On Sun, Jul 17, 2011 at 3:40 PM, Owen DeLong <owen at delong.com> wrote:
> Basically an ND entry would have the following states and timers:

I've discussed what you have described with some colleagues in the
past.  The idea has merit and I would certainly not complain if
vendors included it (as a knob) on their boxes.  The downfalls of this
approach are that they still don't ensure the discovery of new
neighbors (rather than "ever seen" neighbors) during DoS, and you make
the local DoS a bit more complex by needing to establish more rules
for purging these semi-permanent entries.

> I think most of this punting could be handled at the line card level. Is there
> any reason that the ND process can't be moved into line-card level silicon
> as described above?

You could implement ND solicit in the data-plane (and remove punts
entirely) in even some current chips, to say nothing of future ones.
Whether or not that is a good idea, well, keep in mind that the ND
solicits would then be mcasted to the LAN at a potentially unlimited

That is not necessarily a problem unless the L2 implementation is not
too good with respect to multicast.  For example, in some "switches"
(mostly those that are routers that can switch) the L2 mcast has
surprising caveats, such as using up a lot of fabric capacity for
whatever replication scheme has been chosen.

Of course, you also hope NDP on all the connected hosts works right.
I believe some Juniper customers noticed a pretty big problem with
JUNOS NDP implementation when deploying boxes using the DE-CIX
addressing scheme, and in a situation like that, the ingress router
for the attack could be crippled by spurious responses from the other
mis-behaving hosts on the LAN, essentially like smurf except without
sending any garbage back out to the Internet.

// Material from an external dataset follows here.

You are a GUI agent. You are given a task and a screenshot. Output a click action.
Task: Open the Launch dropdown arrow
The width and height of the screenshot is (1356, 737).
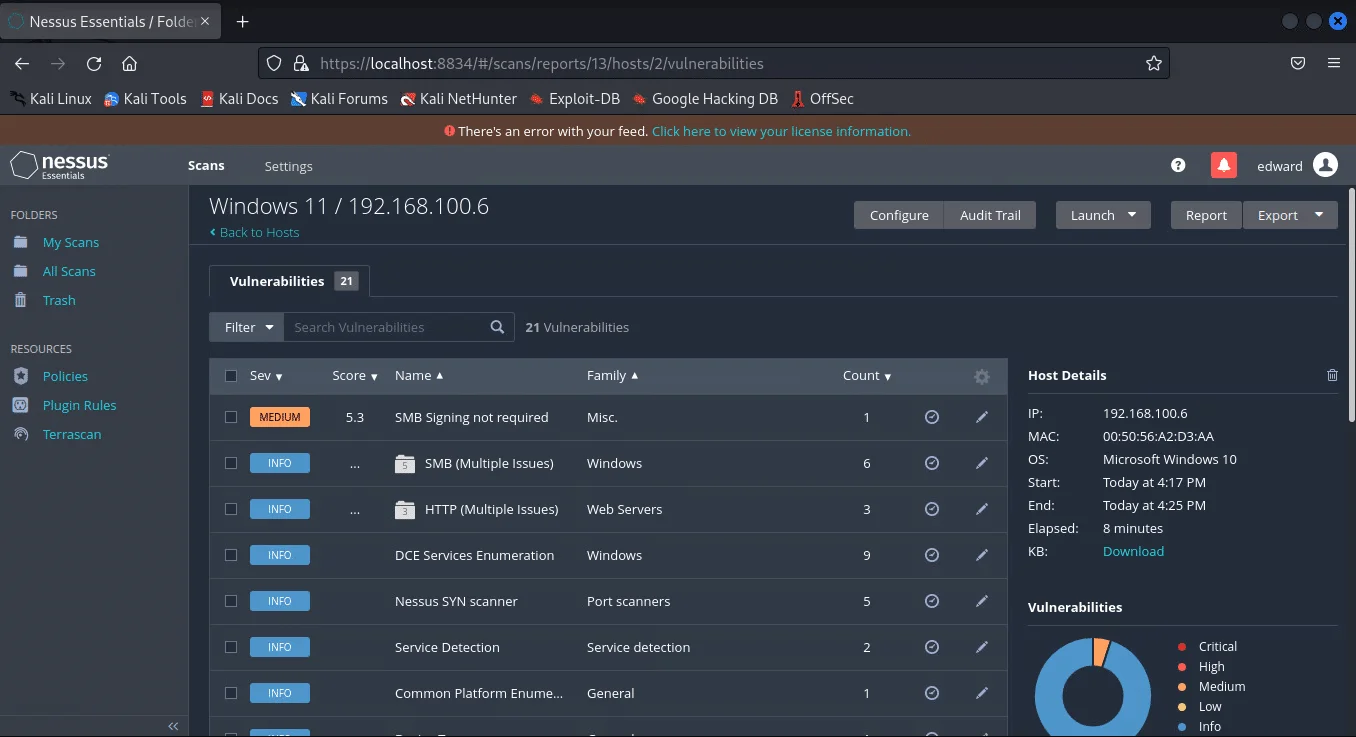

What you definitely don't want to do is assume this fixes the local
DoS, because it doesn't.  I would like for you to keep in mind that a
host on the LAN, misconfigured to do something like "local proxy-arp,"
or otherwise responding to all ND solicits, would accidentally DoS the
LAN's gateway.  I do not think we should assume that the local DoS
won't happen, or is "fixable" with a whack-a-mole method.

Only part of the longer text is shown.